Ha cambiato anche tempo verbale, ed è il segnale più chiaro di tutti. Adesso, quando ne parli — e ne parli pochissimo — usi il condizionale passato: mi sarebbe piaciuto, avrei voluto. È una forma comodissima: sposta la faccenda dove non si può più andare a controllare, e chiude il discorso prima che qualcuno faccia domande.
A tavola, quando salta fuori, la racconti come un aneddoto divertente. «Ma lo sai che io volevo fare…», e giù una risata. Poi qualcuno dice «e perché non l'hai fatto?», e tu rispondi «eh, poi la vita», che è la risposta più corta che esista e anche la meno vera.
Il sassolino sotto lo sterno
C'è poi quello che succede quando una che conosci comincia una cosa nuova a quarant'anni. Sei contenta davvero, la abbracci, le dici che è bravissima e lo pensi. E insieme alla contentezza arriva un sassolino, sotto lo sterno, che se ne va dopo un'ora e che non hai mai raccontato a nessuno.
Quando al lido qualcuno ti chiede che lavoro fai, hai la frase pronta. Dura sei secondi e non lascia appigli. Se arriva «e ti piace?», dici «è un lavoro» e cambi discorso con la scioltezza di chi lo fa da anni.
Il punto scomodo è che non stai male. La tua vita funziona, hai fatto delle cose e qualcuna era buona. La faccenda messa via non ti tiene sveglia la notte, non piange mai, non chiede niente. Si fa sentire in modo educatissimo — tipo adesso, in agosto, mentre due ragazze a un metro da te parlano di settembre.
Una riga, e la prima mossa
Non si tratta di sapere come va a finire. Non lo sa nessuno, e quelle che sembrano saperlo hanno soltanto cominciato prima. Si tratta di una cosa più piccola e più fastidiosa: scriverla su un pezzo di carta e farla uscire dalla tua testa entro stasera, che è il posto dove sta comoda da troppo tempo.
Il foglietto conta più di quanto sembri. Un pensiero si riscrive da solo ogni volta che lo guardi, si allarga, si spaventa, trova le sue ragioni per aspettare ancora un anno. Due righe scritte a mano stanno ferme: le rileggi domani e sono le stesse, con la stessa sabbia sopra.
Scrivi la cosa che avevi messo via, una riga, con le parole tue.

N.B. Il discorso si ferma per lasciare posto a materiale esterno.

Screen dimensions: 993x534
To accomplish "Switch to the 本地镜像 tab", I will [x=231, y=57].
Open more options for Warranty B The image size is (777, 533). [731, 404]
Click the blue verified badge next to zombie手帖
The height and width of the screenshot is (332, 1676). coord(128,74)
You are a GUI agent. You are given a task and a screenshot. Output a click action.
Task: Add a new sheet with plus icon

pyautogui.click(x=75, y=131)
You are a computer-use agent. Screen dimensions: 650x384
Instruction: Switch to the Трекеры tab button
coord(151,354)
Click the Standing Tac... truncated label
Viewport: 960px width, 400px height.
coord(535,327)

Sotto, la prima mossa possibile: piccola, fattibile entro settembre, di quelle di cui si vede se le hai fatte o no. Poi dilla a una persona, oggi, con il giorno.
Se mentre la dici ti si chiude la gola, non vuol dire che è tardi e non vuol dire che ti stai facendo del male. Vuol dire che stai tirando fuori una cosa che stava sotto da parecchi anni, e che era rimasta accesa tutto il tempo senza che tu la controllassi mai.
Le due ragazze accanto hanno smontato l'ombrellone e sono andate via ridendo, senza sapere niente di te. Tu sei rimasta seduta, con il foglietto piegato in due dentro la custodia degli occhiali e la spiaggia che si svuotava dal fondo.
A ventitré anni lo dicevi in cucina, ad alta voce, davanti a gente che non si stupiva. Stasera lo dirai a una persona sola, con la voce più bassa e la sabbia ancora sulle gambe. Conta uguale.